BAKANLIK DEVREYE GİRDİ
Konuyla şimdi bizzat Adalet Bakanlığı’nın ilgilendiğini belirten Nasıranlı, Adalet Bakanı Bekir Bozdağ adına tetkik Hakimi Yusuf Özmeriç’in HSYK’ya başvurarak, şu an Bodrum Savcısı Bülent Dinçel hakkında Diyarbakır’da 4 sene önce çalınan 500 kilo uyuşturucuya dair soruşturmayı kapatarak FETÖ’cüleri koruduğu şüphesiyle soruşturma izni verilmesini talep ettiğini söyledi. Nasıranlı, “Ben o dönemde sadece bir savcı hakkında, devlet içindeki çetenin üyesi olarak bu yarım ton uyuşturucunun çalınmasının faili olduğu iddiasıyla suç duyurusunda bulunmuştum. Konuyu araştıran Adalet Bakanlığı, 15 Temmuz darbe girişiminden tutuklanan bir savcı ve iki başsavcı vekili hakkında da soruşturma açılmasını uygun görmüş. Bu savcılar, şu anda tutuklu olduğu için HSYK kararına gerek olmadan Adalet Bakanlığı bu üç savcı hakkında soruşturma izni verdi” şeklinde konuştu.

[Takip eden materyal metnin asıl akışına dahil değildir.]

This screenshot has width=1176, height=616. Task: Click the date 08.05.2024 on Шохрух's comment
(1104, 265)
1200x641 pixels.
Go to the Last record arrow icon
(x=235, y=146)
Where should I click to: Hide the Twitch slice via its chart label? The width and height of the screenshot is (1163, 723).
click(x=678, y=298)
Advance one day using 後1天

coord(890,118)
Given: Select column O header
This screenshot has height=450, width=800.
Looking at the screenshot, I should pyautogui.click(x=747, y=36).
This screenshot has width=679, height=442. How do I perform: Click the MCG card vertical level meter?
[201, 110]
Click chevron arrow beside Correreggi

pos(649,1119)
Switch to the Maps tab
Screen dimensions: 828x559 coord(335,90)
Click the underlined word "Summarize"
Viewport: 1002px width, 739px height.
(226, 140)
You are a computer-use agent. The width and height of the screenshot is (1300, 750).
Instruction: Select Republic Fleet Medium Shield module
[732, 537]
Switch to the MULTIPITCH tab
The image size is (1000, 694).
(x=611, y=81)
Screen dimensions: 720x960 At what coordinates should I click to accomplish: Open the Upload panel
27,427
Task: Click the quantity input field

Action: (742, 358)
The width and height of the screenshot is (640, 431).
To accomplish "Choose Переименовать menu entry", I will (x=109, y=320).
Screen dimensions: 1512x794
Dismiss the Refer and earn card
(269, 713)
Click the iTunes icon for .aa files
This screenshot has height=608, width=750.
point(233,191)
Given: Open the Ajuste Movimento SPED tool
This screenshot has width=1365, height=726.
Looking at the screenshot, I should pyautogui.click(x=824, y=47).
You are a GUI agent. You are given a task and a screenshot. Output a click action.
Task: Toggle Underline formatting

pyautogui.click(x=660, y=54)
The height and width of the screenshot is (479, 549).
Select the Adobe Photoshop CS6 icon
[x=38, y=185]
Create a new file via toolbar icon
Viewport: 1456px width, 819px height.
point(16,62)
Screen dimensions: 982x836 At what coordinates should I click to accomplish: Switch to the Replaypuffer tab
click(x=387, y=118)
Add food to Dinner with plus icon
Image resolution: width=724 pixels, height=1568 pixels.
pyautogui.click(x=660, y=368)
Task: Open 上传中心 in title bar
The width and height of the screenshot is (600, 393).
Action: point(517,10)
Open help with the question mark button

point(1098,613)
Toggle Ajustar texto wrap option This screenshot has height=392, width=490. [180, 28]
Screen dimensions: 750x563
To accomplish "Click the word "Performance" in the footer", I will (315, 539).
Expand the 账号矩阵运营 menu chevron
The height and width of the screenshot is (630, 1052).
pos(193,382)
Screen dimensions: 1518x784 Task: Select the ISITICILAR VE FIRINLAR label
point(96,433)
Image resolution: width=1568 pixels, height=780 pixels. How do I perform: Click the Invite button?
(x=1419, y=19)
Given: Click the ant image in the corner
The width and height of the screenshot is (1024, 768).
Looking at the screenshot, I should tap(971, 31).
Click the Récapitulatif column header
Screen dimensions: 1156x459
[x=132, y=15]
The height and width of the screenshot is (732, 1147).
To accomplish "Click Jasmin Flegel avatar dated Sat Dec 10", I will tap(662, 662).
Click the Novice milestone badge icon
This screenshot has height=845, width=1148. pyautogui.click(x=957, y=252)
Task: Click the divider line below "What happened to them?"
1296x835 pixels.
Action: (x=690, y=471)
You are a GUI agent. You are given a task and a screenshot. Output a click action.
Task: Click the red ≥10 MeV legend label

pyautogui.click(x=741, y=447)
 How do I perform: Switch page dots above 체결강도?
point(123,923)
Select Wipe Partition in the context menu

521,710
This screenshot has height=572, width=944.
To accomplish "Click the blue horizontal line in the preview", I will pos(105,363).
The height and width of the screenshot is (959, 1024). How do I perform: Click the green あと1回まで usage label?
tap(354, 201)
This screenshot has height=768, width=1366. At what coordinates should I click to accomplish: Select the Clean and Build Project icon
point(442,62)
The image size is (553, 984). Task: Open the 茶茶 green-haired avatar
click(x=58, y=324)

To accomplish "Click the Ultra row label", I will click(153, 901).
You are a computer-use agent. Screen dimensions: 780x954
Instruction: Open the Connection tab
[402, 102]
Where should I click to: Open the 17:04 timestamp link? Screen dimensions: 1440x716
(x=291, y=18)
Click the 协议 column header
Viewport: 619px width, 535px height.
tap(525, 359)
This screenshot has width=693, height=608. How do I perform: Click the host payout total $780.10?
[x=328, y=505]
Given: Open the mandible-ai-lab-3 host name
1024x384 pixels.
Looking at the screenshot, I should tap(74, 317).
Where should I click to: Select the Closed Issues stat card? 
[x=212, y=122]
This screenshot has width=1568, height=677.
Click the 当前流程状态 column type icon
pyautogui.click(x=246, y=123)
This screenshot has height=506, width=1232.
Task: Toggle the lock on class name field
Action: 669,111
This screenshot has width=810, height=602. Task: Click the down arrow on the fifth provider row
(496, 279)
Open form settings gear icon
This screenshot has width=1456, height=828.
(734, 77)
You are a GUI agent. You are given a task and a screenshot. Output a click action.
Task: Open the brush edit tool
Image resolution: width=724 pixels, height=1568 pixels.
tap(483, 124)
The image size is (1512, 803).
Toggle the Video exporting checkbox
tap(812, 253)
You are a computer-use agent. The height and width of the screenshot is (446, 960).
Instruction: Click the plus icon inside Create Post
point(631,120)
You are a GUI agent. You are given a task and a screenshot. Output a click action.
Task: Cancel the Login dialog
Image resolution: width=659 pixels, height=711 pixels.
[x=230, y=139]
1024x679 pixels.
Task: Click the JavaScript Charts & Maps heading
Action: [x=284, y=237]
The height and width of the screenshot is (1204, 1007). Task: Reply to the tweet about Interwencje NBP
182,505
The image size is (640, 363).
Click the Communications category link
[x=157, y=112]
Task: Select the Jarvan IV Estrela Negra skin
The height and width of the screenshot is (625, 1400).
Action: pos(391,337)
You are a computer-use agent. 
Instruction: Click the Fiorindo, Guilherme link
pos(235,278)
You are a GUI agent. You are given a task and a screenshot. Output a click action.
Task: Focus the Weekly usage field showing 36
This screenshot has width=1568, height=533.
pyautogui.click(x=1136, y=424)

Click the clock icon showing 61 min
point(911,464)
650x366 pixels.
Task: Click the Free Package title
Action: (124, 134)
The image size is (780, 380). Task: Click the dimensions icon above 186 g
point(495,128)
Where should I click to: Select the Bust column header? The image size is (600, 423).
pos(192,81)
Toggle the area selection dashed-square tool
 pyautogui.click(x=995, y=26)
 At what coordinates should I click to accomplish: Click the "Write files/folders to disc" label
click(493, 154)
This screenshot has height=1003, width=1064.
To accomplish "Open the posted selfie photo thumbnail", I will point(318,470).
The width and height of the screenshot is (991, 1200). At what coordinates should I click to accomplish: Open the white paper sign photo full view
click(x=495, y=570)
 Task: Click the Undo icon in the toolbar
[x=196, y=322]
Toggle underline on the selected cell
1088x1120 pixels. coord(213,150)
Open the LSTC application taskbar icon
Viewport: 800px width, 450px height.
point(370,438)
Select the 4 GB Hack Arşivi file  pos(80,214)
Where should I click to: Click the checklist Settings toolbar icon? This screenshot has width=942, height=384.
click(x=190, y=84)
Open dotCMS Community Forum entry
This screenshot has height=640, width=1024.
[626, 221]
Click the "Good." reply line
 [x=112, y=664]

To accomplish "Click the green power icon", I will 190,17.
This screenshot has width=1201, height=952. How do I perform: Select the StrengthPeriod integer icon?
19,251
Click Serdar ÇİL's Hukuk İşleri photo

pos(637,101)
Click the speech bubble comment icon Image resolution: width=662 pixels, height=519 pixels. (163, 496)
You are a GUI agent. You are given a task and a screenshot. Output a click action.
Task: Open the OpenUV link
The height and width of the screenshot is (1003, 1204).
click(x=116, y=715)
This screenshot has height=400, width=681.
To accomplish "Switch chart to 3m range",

KİRLİ BAĞLANTILAR BELİRLENECEK
Dönemin Diyarbakır Başsavcısı Vekili ve Uşak Savcısı iken HSYK kararıyla FETÖ üyesi olduğu gerekçesiyle meslekten men edilen savcı İlker Çetin, Diyarbakır eski Başsavcı Vekili ve Gaziantep Savcısı iken FETÖ şüphelisi olarak meslekten men edilen savcı Ahmet Karaca ve Diyarbakır eski Savcısı ve Ankara Savcısı iken FETÖ şüphelisi olarak meslekten men edilen savcı Mustafa Şahin hakkında, Diyarbakır’daki 500 kg uyuşturucunun adli emanetten çalınması ve satılması olayına ilişkin soruşturma açılması izni verildi. Olay yeri Diyarbakır’a en yakın ağır ceza mahkemesi olan Batman Başsavcılığı’nın görevlendirildiği soruşturma, FETÖ’nün mafya bağlantılarını ortaya çıkarması bekleniyor.